Exhibitions

Meditative Surfaces

November 09, 2013 - January 19, 2014

On November 15 at 6:30pm, the artists of Meditative Surfaces will visit FWMoA for a one night only ArtScene discussion of this powerful and contemplative body of work. Free – FWMoA Members / $5 – Non-Members.

This collection of work by Chicago-based artists focuses on surface patterns that combine to present a united statement of introspection. Featuring the work of Deanna Krueger, Maggie Meiners, and Charles Gniech, this show makes a statement on the chaos of modern life and the quest for peace demonstrated by the meditative surfaces of each work.

Charles Gniech: Influenced for more then twenty years by the megalithic stone circles of Great Britain, this latest body of work explores the meditative qualities of the fluid-like surface patterns found on many of the monuments. Like that of Agnes Martin and Mark Rothko, the imagery conveys the serene qualities of meditation and inner peace.

Gniech is a Professor of Art and the Exhibition Curator for Gallery 180 of The Illinois Institute of Art-Chicago. He also acts as Collections Curator for the Institute’s Chicago Corporate Art Collection. Gniech holds a Master of Fine Art degree with an emphasis in painting and a Bachelor of Fine Arts degree with an emphasis in illustration both from Northern Illinois University. While teaching, consulting and freelancing, Gniech continues to paint and exhibits at the national level.
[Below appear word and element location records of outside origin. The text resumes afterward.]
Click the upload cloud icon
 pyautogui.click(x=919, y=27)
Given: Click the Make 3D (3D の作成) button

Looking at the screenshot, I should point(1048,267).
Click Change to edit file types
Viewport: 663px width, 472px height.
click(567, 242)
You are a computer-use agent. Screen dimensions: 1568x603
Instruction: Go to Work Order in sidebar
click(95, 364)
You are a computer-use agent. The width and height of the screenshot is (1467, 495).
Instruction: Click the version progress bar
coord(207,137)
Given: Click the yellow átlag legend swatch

His work has been included into various gallery and museum exhibitions.

Maggie Meiners: Though the purposeful use of fuzzy images seems to defy logic, the static of these images is meant to transfix and transport the viewer to a mind space where memories run wild.  Upon arrival, colors are meant to take over, directing traffic as they issue their profound and proven impact on one’s emotions. I named the series, selections from which are featured in Meditative Surfaces, Childhood Contemplations after stepping into the role of the viewer myself and finding that the spectrum of colors recalls memories of my childhood.  A colorful one indeed.

Award winning fine art photographer Meiners explores the beauty, complications, emotions, and surprises of every day life.

Deanna Krueger: I work abstractly at the juncture where sculpture and painting intersect. The resulting pieces are hybrids. Striving for the elusive and the intangible, my work explores the boundaries between reality and that which is not yet known. It evokes a multitude of associations: aquatic life forms, otherworldly geological formations, surreal vegetation, scientific images of the miniscule, visions of the cosmos. I am interested in humanity’s collective search for meaning in the absurdity that is this life, and in the pleasure to be found in the various manifestations of that search.